These friends of ours were roasting a Turkey today and invited some people over for something like a Thanksgiving in September. I was told to bring whatever I felt like making – that is usually the best answer I like hearing when I offer to bring something – another chance to experiment or use what I have. Especially since I was craving hearts of palm and had a jar sitting in my pantry, waiting for some action, plus plenty of cucumbers from our garden. Not that this dish has anything to do with traditional Thanksgiving fare, but it is still summer, after all. It turned out to be a refreshing side for the juicy turkey and we devoured both in no time (and plenty more food).
All other ingredients were prepped and ready to go, but I could not get the jar of palmitos (how we call them in Brazil) open for the life of me. I remember the trick of sticking a knife under the lid and letting air in to make it pop, but I swear I almost pulled a muscle trying to open that jar and nothing was working. It was certainly entertainment for my baby, watching mommy jumping up and down fighting with a jar in the kitchen. I was seriously envisioning arriving for a feast with a baby in one arm and a jar of hearts of palm on the other. And then the jar popped, to remind me that zero force was needed, just like I thought.
Hearts of palm are essentially the inner core of the palm tree and are considered a delicacy because of the labor intensive process of harvesting them. Tender and delicate in flavor, they somewhat resemble artichoke hearts. Hearts of palm can be found in jars or cans in most supermarkets, imported mostly from Costa Rica, Brazil or Ecuador. When buying them, I always read the label to make sure they are sustainably harvested.
In Brazil we eat hearts of palm as fillings in pies or pastéis (sort of a Brazilian version of empanadas), on risottos, or in simple salads of lettuce and tomatoes, but this time I wanted to give them a new face and add them to ingredients that we eat more frequently – my kids live off avocados and cucumbers. I love hearts of palm plain, with no seasonings (even better with an ice-cold beer at a Brazilian beach), and you can taste them a bit more in a simple lettuce and tomato salad, but I needed a change. We could definitely taste them in this salad, and I loved the contrast between their crunchiness and the smoothness of the avocados, combined with the refreshing cucumbers.

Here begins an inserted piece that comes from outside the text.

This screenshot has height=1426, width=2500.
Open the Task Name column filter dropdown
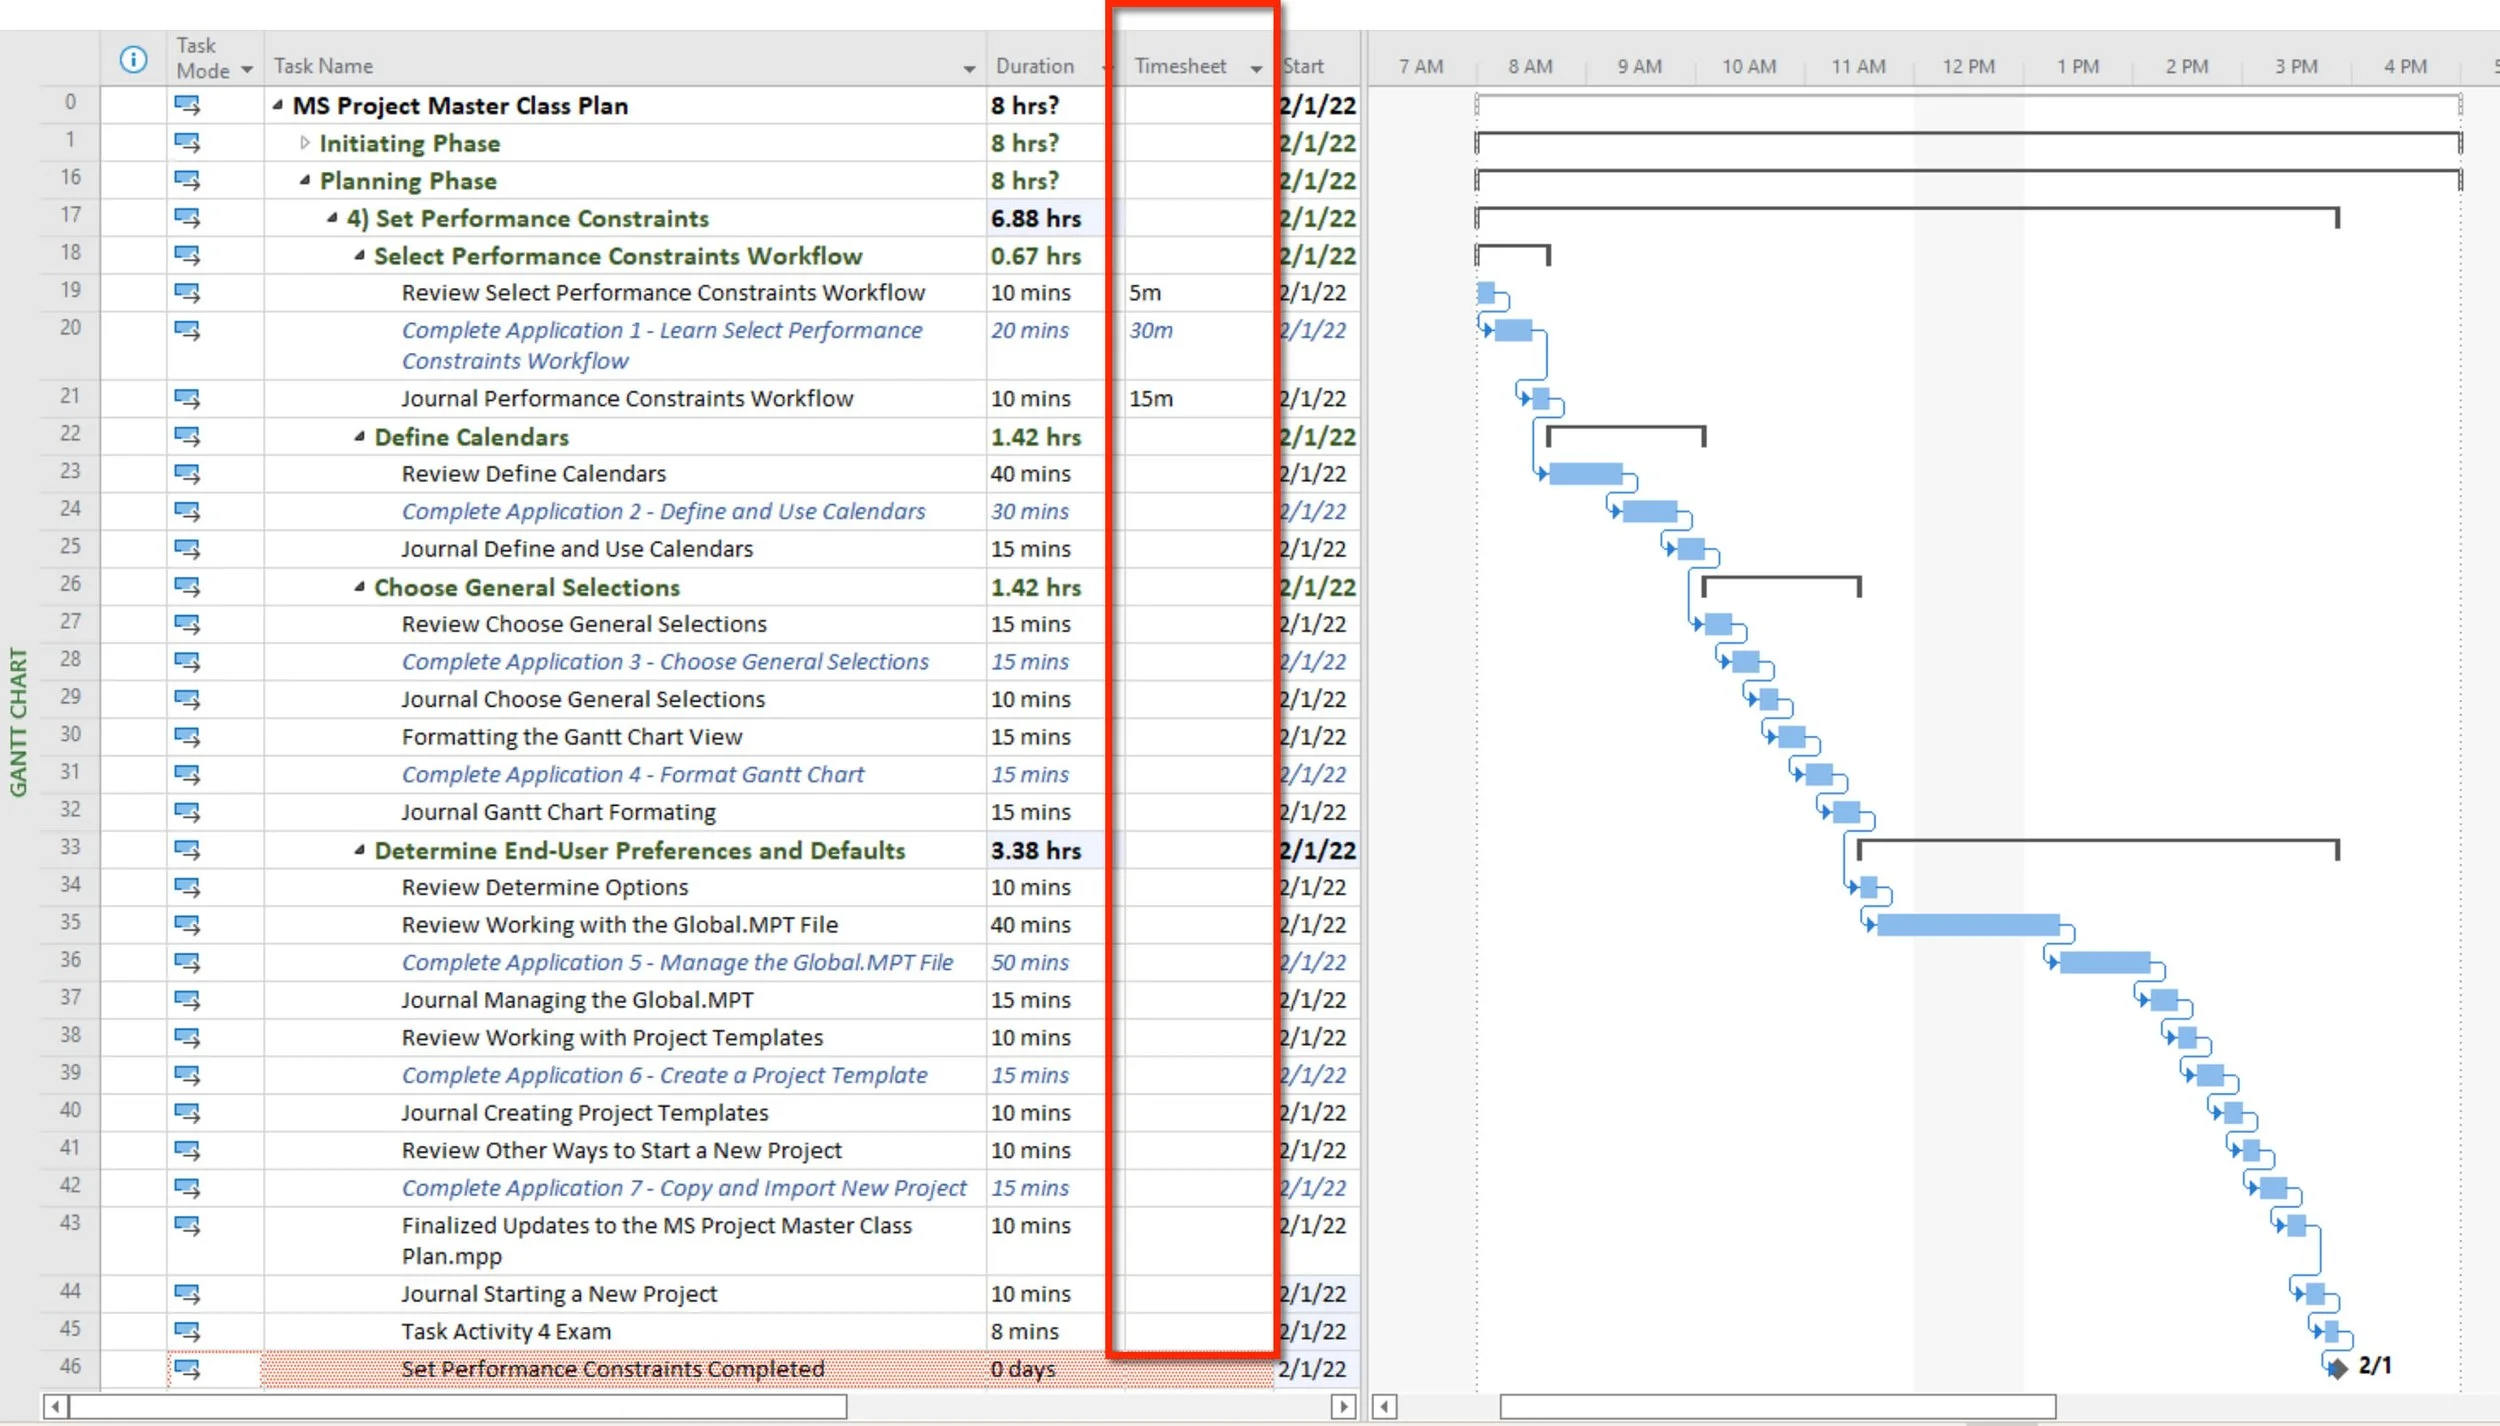(x=968, y=68)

I added a couple of thin celery sticks from our garden because I wanted to use them, but I thought those overpowered the subtle flavors of the salad, so I didn’t include them in the recipe. I did think it was odd that our celery stalks were so dark, thin and bitter (but I was so proud of us for growing them). Have you heard about blanching celery? Well, I had not before I transplanted the one we had started re-growing in water to our garden bed. Blanching is when you cover the stalks with straw, soil or rolled up paper cylinders, to encourage the production of chlorophyll. If blanching is done 10-14 days prior to harvesting the celery, and growing conditions were just right (cool temperatures, lots of water and nutrients), the celery should have a sweet taste, not the bitterness I encountered. Well, that means no more celery in our garden. My current gardening style is: kids sow seeds, we water, go on a trip, come back and harvest what is left.
Back to the salad: best of all, it was quick and easy – I made it with my baby climbing on my legs – and a great dish to bring to our friends. May I suggest you grab a jar of hearts of palm on your next trip to the supermarket, and the next time you need a quick something for a dinner party, you shall have the solution.
AVOCADO CUCUMBER AND HEARTS OF PALM SALAD
Serves 4 as a main or 8 as a side
3 cups cucumbers (about 3 small cucumbers or 1 large), chopped
1 jar of hearts of palm (500g), drained, rinsed and cut in half lengthwise then chopped
4 ripe avocados, pitted and chopped
4 tablespoons of extra virgin olive oil
2 tablespoons of lime juice
1 teaspoon of salt
3/4 cup of lightly packed parsley leaves, rinsed and chopped
pepper to taste
Combine the cucumbers, hearts of palm, avocados and parsley in a large bowl. Whisk together the olive oil, lime juice and salt. Pour over the vegetables and gently toss to coat, trying to avoid smashing the avocados. Add pepper and adjust salt to taste.
Make ahead: Avocados can brown when exposed to the air, so if you want to make the salad ahead, refrigerate the other chopped vegetables and leave the avocados for chopping right before serving. It is so quick and simple that you can make the whole thing right before eating.